It hurt me even more having told her and having no empathy or sympathy or apology etc. I often wish I had never told her.

BUT... I suppose in other ways I am glad I spoke out because it was eaten me up.  Holding onto this big, dark secret for so long.  It was a relief to speak the words despite her terrible reaction. 

Your situation is even more complicated because you run the risk that your Dad doesn't believe you and then sides with your mother and you lose him too.  It is an awful problem. 

Have you ever had therapy?  I have had 5 years now and it has been the most wonderful thing I've done.  Perhaps when you get your job it could be an option? i don't think you should rush this decision but I hear you have your graduation coming up - how long do you have?

Perhaps you should't give a reason for now? Just tell your Dad you do not want her there and that you would like him there, if he can deal with that??


DazedDandelion

Thanks everyone for your responses, i really appreciate them.

## PROBLEMS TO SOLVE
[a] The forum thread about disclosing a painful secret to family names things that were missing from the mother's reaction. List each one it names.
[b] Carry the forum thread about disclosing a painful secret to family forward from its last line.

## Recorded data
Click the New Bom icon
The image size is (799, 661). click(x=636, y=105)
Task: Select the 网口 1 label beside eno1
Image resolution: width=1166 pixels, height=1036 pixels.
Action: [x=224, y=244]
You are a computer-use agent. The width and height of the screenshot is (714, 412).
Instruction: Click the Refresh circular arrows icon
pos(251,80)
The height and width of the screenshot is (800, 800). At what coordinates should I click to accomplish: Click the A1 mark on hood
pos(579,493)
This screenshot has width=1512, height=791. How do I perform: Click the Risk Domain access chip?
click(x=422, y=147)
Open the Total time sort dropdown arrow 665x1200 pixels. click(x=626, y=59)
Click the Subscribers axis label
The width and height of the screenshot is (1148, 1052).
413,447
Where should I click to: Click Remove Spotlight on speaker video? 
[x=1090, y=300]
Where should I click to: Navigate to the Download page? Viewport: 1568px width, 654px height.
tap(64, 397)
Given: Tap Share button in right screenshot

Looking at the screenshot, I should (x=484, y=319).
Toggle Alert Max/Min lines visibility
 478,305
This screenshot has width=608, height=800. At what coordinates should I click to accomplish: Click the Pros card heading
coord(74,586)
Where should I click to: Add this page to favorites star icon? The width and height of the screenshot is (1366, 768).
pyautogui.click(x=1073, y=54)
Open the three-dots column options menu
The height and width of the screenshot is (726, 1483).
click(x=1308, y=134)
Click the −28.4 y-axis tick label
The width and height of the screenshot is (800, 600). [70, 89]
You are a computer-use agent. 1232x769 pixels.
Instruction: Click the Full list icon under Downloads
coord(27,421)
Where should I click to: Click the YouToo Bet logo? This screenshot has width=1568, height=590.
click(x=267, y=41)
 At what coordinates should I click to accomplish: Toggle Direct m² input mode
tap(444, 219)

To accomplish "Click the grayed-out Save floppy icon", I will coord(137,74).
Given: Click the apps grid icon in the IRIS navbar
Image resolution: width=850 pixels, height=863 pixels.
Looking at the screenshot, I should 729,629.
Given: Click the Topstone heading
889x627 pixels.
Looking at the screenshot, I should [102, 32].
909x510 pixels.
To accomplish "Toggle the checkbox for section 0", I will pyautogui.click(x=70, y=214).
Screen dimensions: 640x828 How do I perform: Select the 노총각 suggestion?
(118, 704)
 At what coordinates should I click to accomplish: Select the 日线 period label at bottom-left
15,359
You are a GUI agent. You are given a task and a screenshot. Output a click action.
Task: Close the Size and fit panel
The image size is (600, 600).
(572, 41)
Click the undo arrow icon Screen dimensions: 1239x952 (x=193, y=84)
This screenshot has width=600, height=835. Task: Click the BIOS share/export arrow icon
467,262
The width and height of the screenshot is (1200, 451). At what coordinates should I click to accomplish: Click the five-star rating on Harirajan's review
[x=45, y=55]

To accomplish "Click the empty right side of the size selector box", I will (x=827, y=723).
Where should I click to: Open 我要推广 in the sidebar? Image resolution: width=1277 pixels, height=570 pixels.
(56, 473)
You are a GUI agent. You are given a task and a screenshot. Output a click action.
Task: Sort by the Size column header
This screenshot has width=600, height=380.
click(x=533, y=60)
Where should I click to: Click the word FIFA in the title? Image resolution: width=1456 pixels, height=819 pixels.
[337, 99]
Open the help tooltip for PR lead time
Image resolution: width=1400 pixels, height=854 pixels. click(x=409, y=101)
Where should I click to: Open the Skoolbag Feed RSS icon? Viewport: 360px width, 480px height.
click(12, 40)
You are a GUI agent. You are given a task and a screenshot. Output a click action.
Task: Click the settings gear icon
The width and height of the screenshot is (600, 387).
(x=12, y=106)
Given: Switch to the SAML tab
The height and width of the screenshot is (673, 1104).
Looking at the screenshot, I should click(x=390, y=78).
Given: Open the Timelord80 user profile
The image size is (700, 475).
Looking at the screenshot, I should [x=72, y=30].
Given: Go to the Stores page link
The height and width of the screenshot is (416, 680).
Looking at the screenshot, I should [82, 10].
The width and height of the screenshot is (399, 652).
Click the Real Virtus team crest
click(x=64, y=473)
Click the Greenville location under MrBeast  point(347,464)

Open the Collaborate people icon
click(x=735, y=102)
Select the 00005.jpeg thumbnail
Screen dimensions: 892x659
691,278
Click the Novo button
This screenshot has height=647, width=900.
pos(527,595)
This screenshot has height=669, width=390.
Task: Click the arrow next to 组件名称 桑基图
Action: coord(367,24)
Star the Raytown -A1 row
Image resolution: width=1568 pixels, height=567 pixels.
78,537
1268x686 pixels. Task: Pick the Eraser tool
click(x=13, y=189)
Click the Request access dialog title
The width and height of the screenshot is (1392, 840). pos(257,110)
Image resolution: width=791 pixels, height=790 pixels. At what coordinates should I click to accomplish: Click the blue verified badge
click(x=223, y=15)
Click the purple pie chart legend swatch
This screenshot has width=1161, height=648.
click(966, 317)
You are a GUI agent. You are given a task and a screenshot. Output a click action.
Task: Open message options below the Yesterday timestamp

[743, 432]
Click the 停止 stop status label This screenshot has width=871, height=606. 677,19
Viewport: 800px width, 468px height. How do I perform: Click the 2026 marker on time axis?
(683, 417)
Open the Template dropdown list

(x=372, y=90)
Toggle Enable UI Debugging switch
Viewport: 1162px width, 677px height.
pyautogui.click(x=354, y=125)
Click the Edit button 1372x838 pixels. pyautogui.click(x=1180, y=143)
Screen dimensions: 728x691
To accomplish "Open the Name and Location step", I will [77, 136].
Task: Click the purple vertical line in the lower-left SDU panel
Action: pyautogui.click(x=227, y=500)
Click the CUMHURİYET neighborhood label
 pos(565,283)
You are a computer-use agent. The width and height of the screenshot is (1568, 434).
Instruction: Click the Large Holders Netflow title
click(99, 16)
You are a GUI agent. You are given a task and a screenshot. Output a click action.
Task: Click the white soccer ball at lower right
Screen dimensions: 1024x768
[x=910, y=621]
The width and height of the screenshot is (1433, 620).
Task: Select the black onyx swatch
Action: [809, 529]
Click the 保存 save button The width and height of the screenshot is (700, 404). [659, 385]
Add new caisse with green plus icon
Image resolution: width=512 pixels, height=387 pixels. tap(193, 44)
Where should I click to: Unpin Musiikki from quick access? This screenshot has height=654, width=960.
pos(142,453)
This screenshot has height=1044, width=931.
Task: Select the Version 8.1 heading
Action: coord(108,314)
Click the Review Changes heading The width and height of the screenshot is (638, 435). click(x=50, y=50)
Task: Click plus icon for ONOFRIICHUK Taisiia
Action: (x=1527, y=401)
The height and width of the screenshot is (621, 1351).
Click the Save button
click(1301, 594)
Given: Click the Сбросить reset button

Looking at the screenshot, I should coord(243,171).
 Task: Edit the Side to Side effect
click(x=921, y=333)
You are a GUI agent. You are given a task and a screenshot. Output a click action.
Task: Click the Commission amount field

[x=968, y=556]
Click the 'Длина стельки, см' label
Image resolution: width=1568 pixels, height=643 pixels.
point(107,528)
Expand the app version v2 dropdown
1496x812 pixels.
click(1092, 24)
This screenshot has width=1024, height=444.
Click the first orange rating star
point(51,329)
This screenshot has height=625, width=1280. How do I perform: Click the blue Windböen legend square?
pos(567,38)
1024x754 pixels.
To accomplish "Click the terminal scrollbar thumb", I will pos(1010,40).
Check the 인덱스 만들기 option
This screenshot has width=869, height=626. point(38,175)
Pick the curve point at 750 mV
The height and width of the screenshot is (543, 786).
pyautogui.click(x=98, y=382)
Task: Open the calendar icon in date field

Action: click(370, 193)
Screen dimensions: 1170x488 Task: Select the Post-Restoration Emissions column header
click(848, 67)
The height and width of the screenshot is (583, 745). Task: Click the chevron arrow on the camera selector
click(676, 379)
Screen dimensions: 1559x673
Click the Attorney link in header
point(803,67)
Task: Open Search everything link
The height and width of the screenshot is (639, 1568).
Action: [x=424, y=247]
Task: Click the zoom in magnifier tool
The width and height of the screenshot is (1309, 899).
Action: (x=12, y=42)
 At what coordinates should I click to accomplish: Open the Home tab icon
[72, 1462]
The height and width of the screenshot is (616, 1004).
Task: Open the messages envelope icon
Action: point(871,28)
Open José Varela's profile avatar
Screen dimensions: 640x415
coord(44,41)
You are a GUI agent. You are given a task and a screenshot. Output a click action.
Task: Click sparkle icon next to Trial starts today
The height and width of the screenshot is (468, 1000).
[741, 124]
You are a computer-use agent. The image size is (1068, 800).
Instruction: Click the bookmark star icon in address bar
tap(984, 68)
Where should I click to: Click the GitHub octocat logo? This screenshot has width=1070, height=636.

## SET OF ANSWERS
[a] empathy, sympathy, apology

[b]
@Twinkletoes88: Thanks so much for your support and response. I'm so sorry that happened to you. I just want to say, your experience is valid, and its ok to take as long as you need to heal and have the support you deserve. Its really hard when the people we crave love and support from cannot or will not provide that for us.

There is a small part of me that of course wants that from my father, but I'm honestly not expecting it. A few years ago, I stopped believing him when he said he doesn't take sides when he got angry with me for maintaining my boundaries with mother and told me that her happiness was my responsibility because I was biologically related to her. It was really eye opening for me to see that side of him.

I'm honestly more worried about how I will potentially be completely ostracized from extended family, and worried about the emotional ramifications if they end up getting a divorce, or if he doesn't believe me and they refuse to respect my wishes and come to my graduation anyways. They know my address... and could in theory just show up at my door (though that would be out of character).

@all4peace: Thanks for your reply, and sharing about your story as well, I'm sending support your way. Also thank you for your suggestion on phrasing, that will be really helpful.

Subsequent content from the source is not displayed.